I have had alot on my mind up till now, wait what am I saying I still hae alot on my mind. so to let some off my mind i will put it in this post.
first and formost Of corse is my bills. those are always on my mind, trying to figure out how to pay for them and so on. I am still working with my father but since it is spring there isnt alot of work yet for us up here. we dont have grass yet so no lawns, and we dont have alot of snow so no moving snow. I have been working on my store trying toget things to sell. the sooner that store starts to take off the less i will have to worry about my bills.
second thing on my mind is my Freind Johnathon Goessl. Please dont think me naeve. John and I have been freinds for more then 11 years. I know i have deep feelings for him. and i know he has feelings for me. We both have the same fear that if we date what will it do to our freindship. I worry about that but My feelings For him tell me go for it.
Resently I did have a chat with a nother friend of mine that does phychic readings for a living. well she answered 2 questions for me. First was about my store. she said it will take off and go well but it needs more advertising. ooi i have been working on that for the last 2 years. My second question was on John. I asked if john and i are ment to be till death do we part. She answered me a few days later telling me yes we are ment ot be but john needs to do a little growing up yet. no suprize lol. she actually reasured the feeling i have had since john and i tried dating last summer and since i started up my store.
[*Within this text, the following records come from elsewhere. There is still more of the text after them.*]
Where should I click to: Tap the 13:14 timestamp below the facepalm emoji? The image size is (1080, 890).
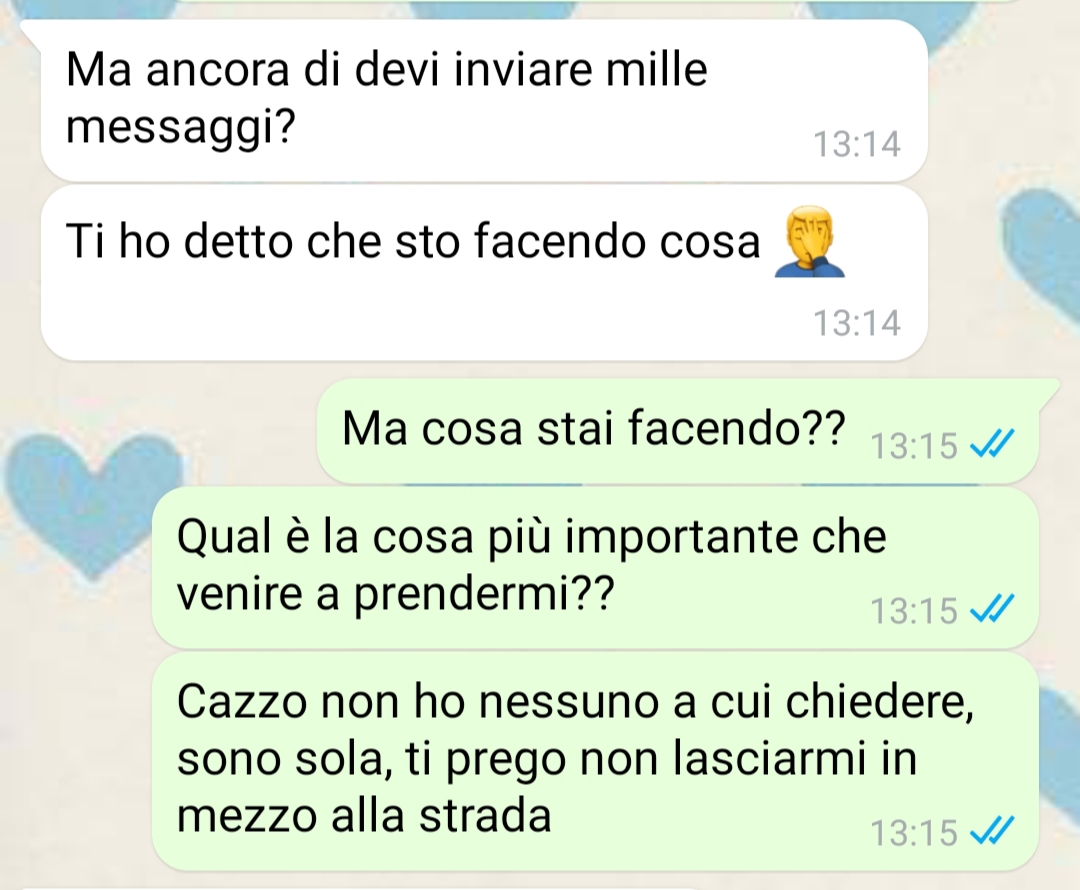point(857,322)
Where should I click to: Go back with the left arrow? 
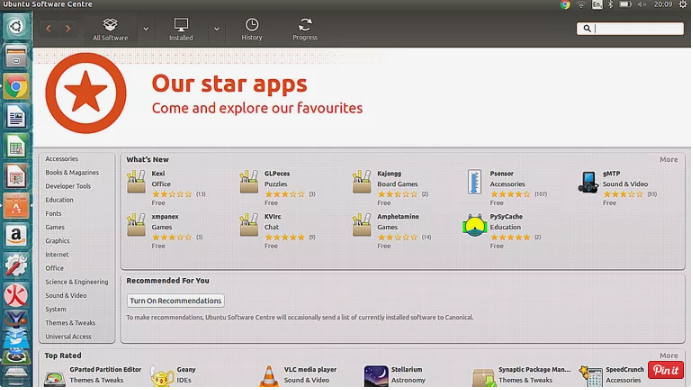(x=49, y=29)
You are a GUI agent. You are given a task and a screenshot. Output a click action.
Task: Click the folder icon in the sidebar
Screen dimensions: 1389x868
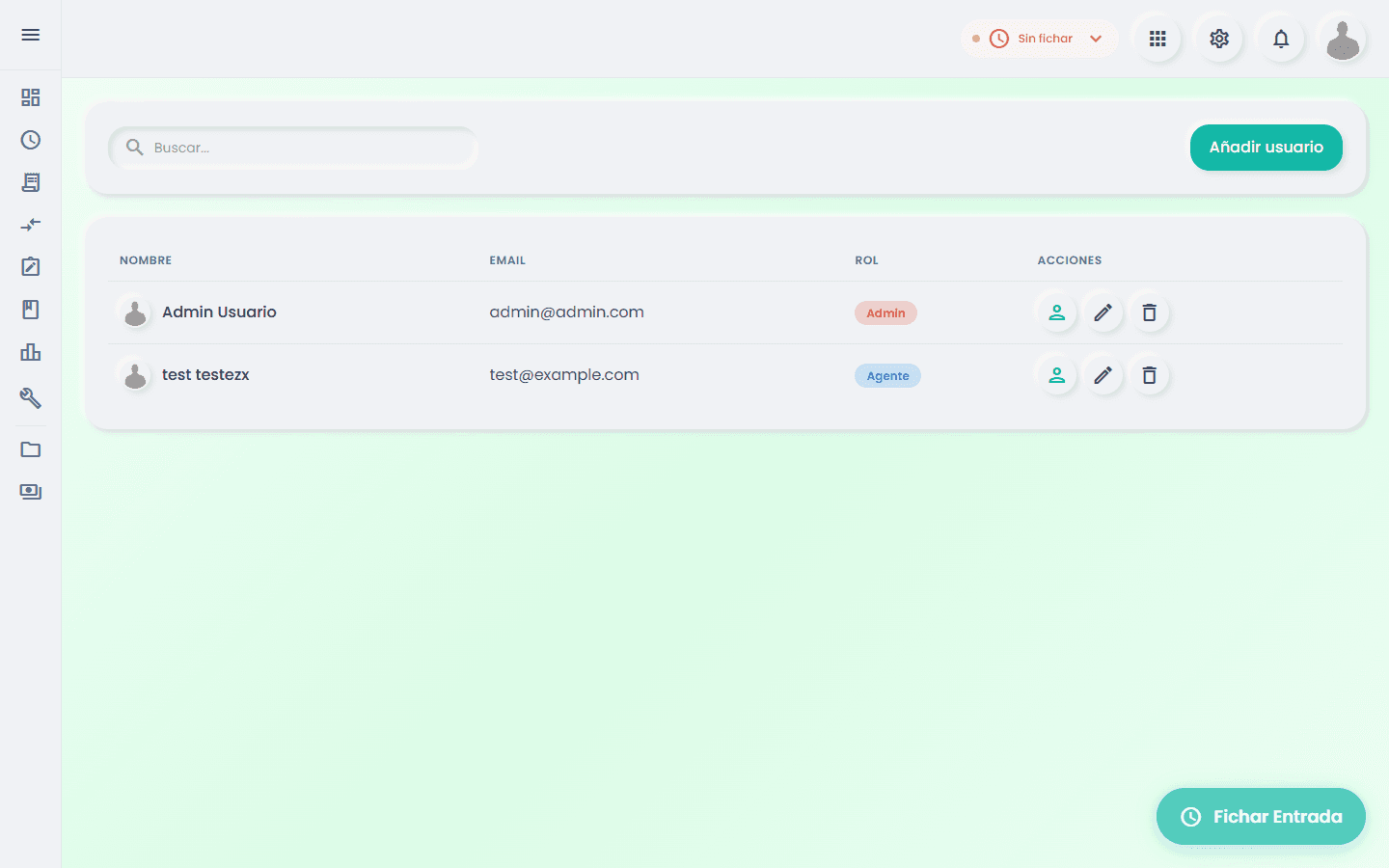[31, 449]
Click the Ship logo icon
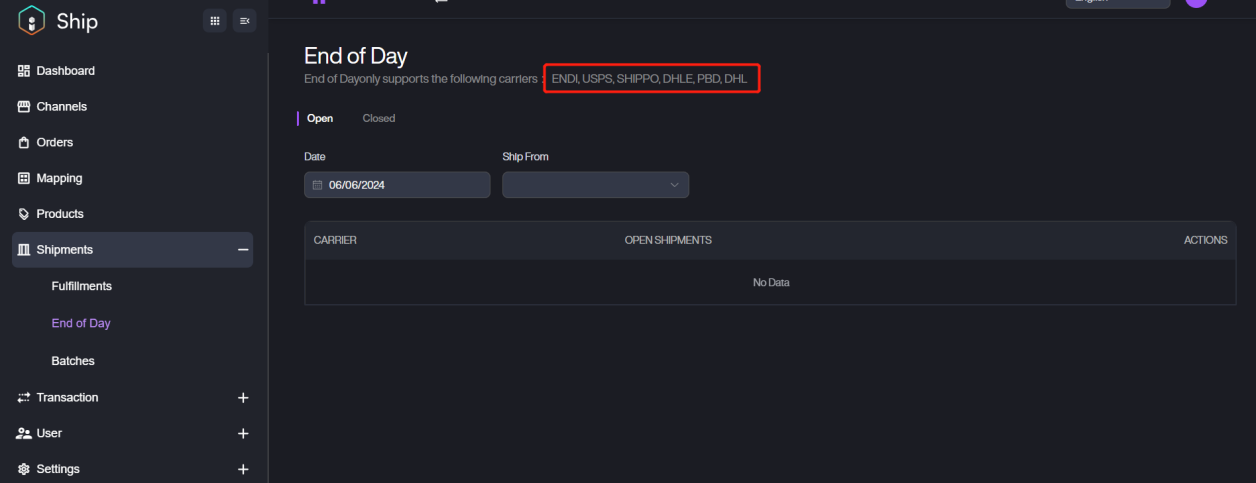The width and height of the screenshot is (1256, 483). pos(32,21)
Dont ask why john and I didnt keep dating lets just leave it as he wasnt ready yet. he had some things he needed to work threw first that he didnt before he asked me out. I understand that and so far he has had over 8 months. I know he is almost ready but he is worried about what it will do to our freindship. after all we have known each other since we were around 6 years old. if i remeber right john was my first freind. I understand his worry and like i told his mom i would be sceptical of saying yes to him if he didnt contemplate what this can lead to first. the more time he thinks about it the better.
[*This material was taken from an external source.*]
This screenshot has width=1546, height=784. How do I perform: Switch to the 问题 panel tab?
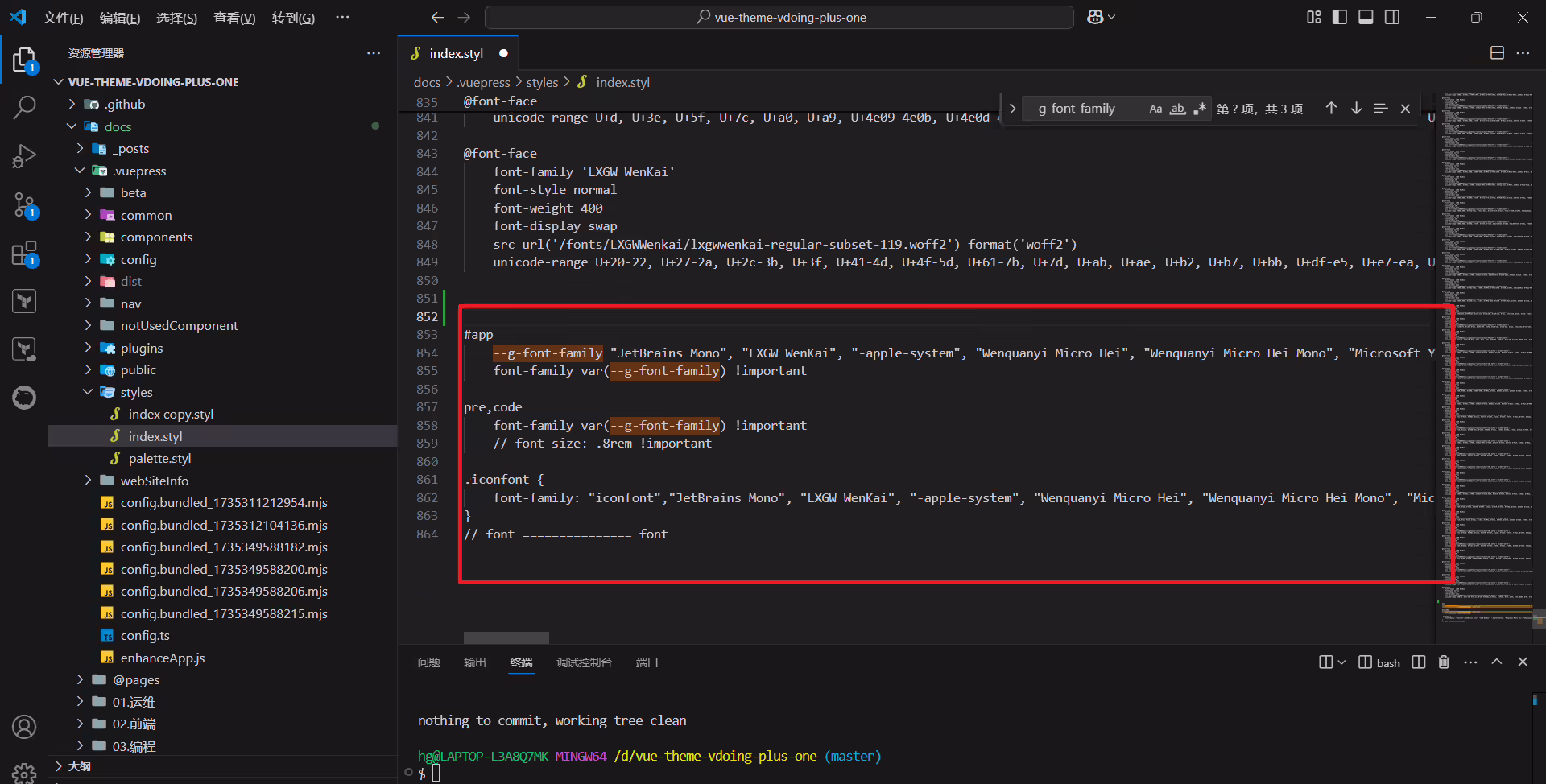[x=428, y=662]
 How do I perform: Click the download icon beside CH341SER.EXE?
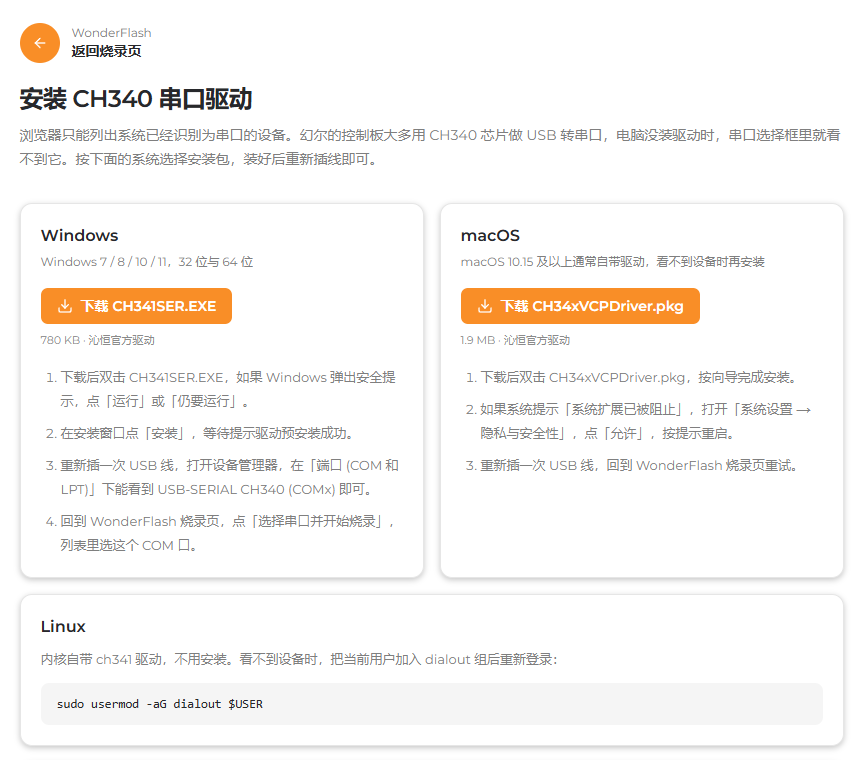coord(65,306)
My only prob is I cant get him off my mind. I dream about him day and night. and well as you can see i talk alot about him as well. I know i am on his mind too. I have seen our wedding and our first born child a beautiful baby boy only 2 weeks after he left me. I have made drawings without trying to and his face apears in them. i know artisits usualy draw whats in subconsous but i cleared my mind and let my hand do the drawing. A freind of mine calls me an atomatic drawer. because i did one piture a month after john and i that came up with me in a hidden room looked like a hiden alter room that i was meditating in. other than that one pic i did was of a farm with john in the background. i am in the forground holding a baby and showing it to my animals.
I know i need to be paticent but it is so hard when i see what i want infront of me.